On Monday, the United States District Court – Southern District of New York permitted the filing of a NSL received by Nicholas Merrill, founder of Calyx Internet Access, back in 2004. He has refused to comply and waged a legal battle for the past 11 years in his defense.
As reported by Reuters, national security letters have been a tool of law enforcement since the 1970s. However, their frequency and breadth have grown since the attacks of September 11th.
The FBI sends out these letters, which function like subpoenas, to force companies to disclose information as part of an investigation concerning national security.

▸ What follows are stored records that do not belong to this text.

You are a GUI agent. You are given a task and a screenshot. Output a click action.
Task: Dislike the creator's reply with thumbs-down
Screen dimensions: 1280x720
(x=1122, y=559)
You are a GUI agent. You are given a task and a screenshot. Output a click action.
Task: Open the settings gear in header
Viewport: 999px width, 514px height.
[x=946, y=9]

Unlike subpoenas, however, those who receive these letters are usually prevented from discussing what is explicitly asked of them.

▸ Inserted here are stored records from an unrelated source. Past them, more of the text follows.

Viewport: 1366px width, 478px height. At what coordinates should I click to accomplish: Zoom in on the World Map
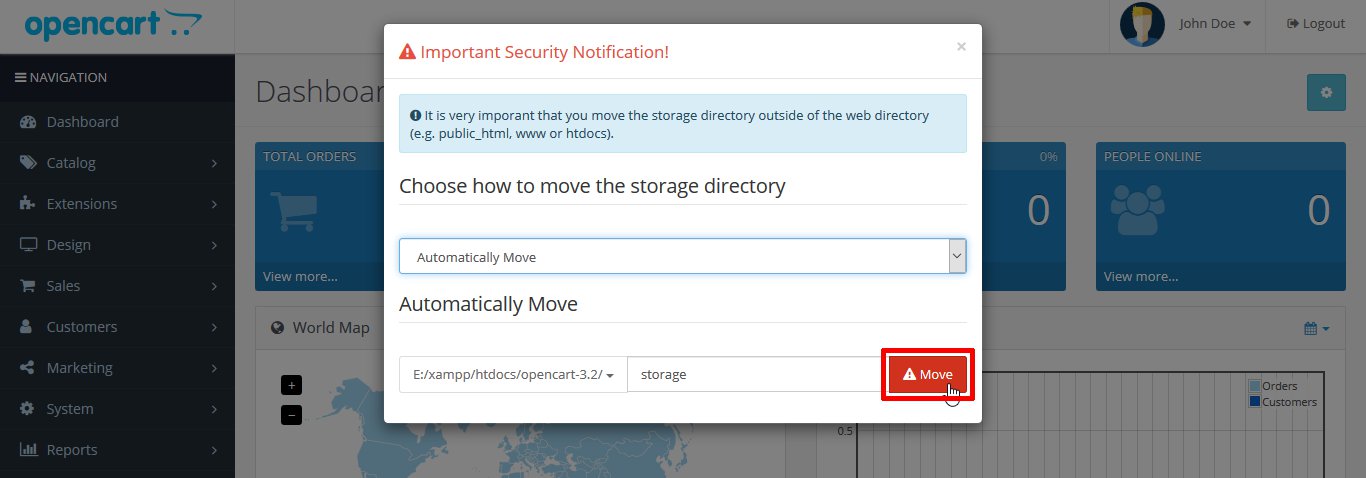[x=291, y=385]
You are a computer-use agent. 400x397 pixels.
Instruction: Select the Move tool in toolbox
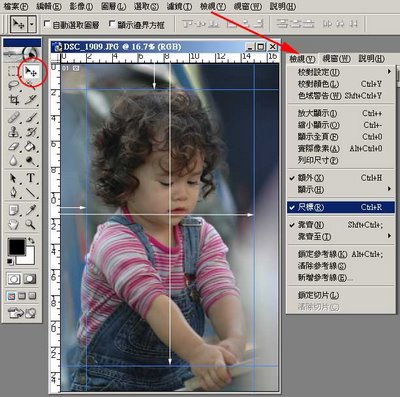pos(31,71)
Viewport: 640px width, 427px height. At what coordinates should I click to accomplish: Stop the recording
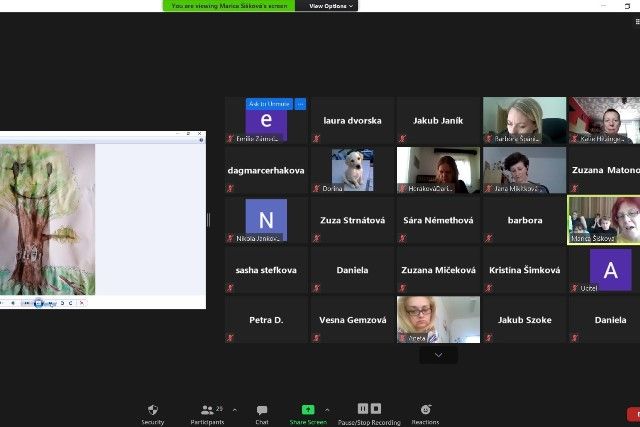pos(376,408)
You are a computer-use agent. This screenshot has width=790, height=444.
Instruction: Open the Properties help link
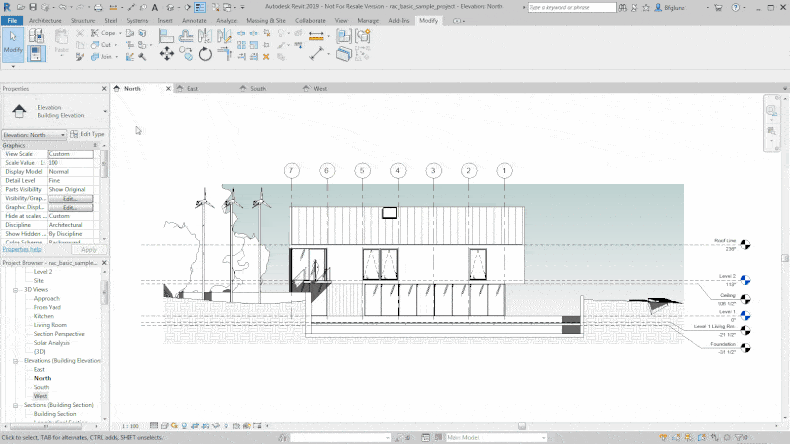click(21, 249)
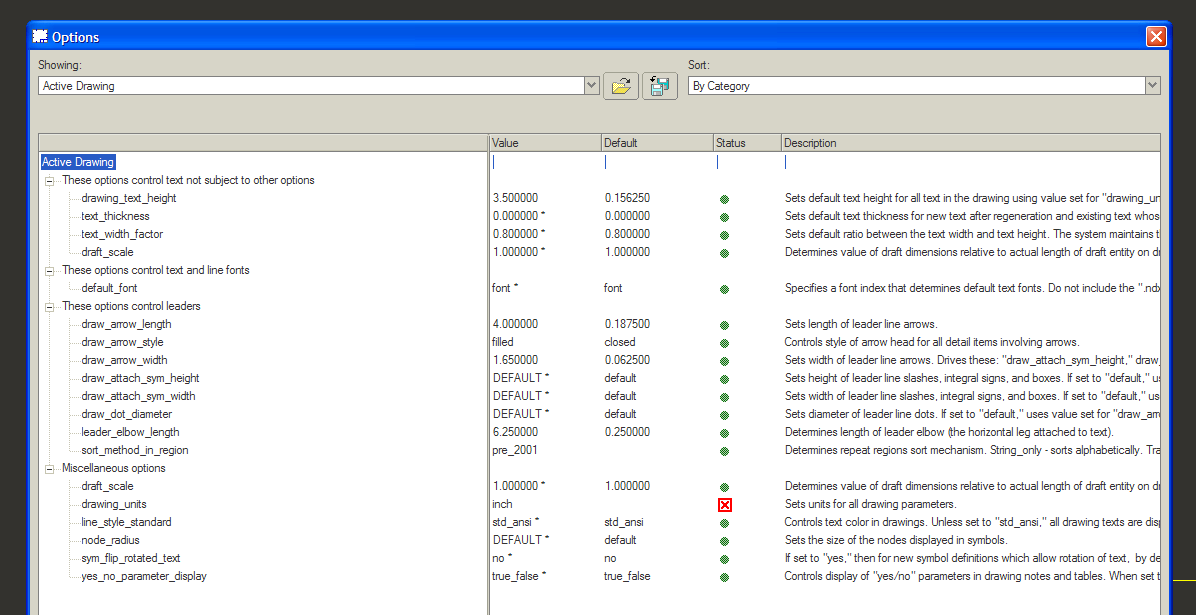Click the green status icon for leader_elbow_length
This screenshot has width=1196, height=615.
click(x=724, y=431)
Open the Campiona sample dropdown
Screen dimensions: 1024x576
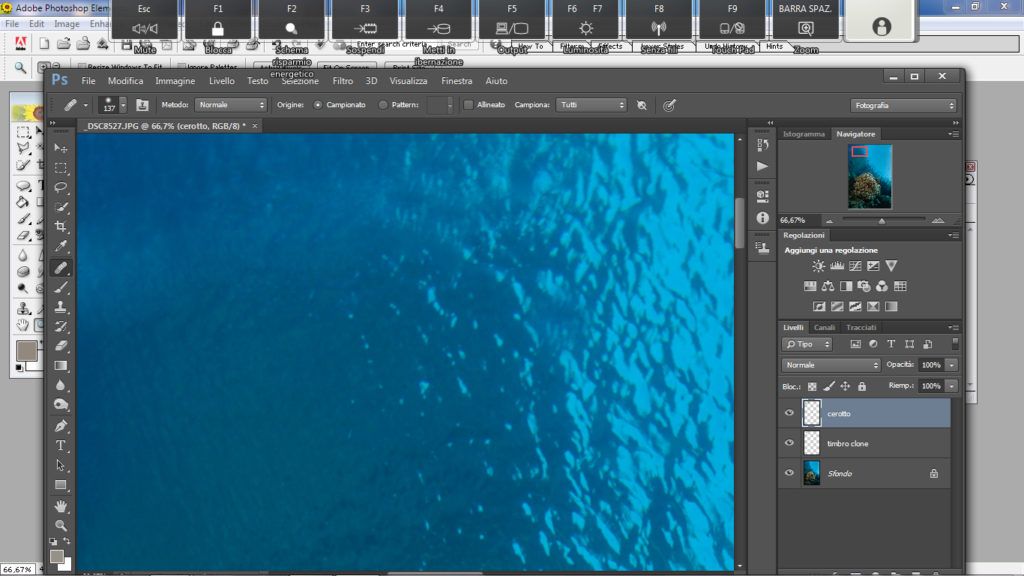click(x=592, y=104)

After receiving an NSL in 2004, Merrill initiated a court challenge with the assistance of the American Civil Liberties Union, relates the New York Times. The federal government contended that as the NSL concerned a national security investigation, it had the right to keep the letter’s contents a secret. Merrill contended that this viewpoint violated his First Amendment rights.
In 2010, Merrill won the right to identify himself. The government once again voiced that the letter’s disclosure would harm national security, but a judge apparently disagreed.

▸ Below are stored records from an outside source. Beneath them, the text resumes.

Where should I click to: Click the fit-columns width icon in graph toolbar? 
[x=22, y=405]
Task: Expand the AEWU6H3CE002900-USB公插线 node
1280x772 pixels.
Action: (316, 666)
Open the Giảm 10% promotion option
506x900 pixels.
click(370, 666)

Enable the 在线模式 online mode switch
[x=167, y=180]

“If the Court were to find instead that the Government has met its burden of showing a good reason for non-disclosure here, could Merrill ever overcome such a showing?” US District Judge Victor Marrero ruled (PDF). “Under the Government’s reasoning, the Court sees only two such hypothetical circumstances in which Merrill could prevail: a world in which no threat of terrorism exists, or a world in which the FBI, acting on its own accord and its own time, decides to disclose the contents of the Attachment.”
In August, a federal judge lifted the gag order against Merrill. Following a 90-day period during which the Justice Department could have filed an appeal, the letter has finally been made public.
The NSL (PDF) reveals that the FBI sought a number of different pieces of information with respect to one of Merrill’s customers. This included their email accounts, IP and physical addresses, DSL account data, and website information.
The federal authorities also sought radius log data, or cell site location information. According to The Intercept, the FBI no longer requests this type of information, but it would like to preserve its ability to do so going forward.
A motion to require that the FBI obtain a warrant before requesting radius log data is currently being reviewed by several district courts.
“I feel vindicated today,” said Merrill, summarizing his thoughts regarding the disclosure of the letter. “But there’s a lot more work to be done.”
The publication of Merrill’s NSL follows on the heels of the Tor Project’s allegations that the FBI paid Carnegie Mellon University $1 million to break the anonymizing service last year.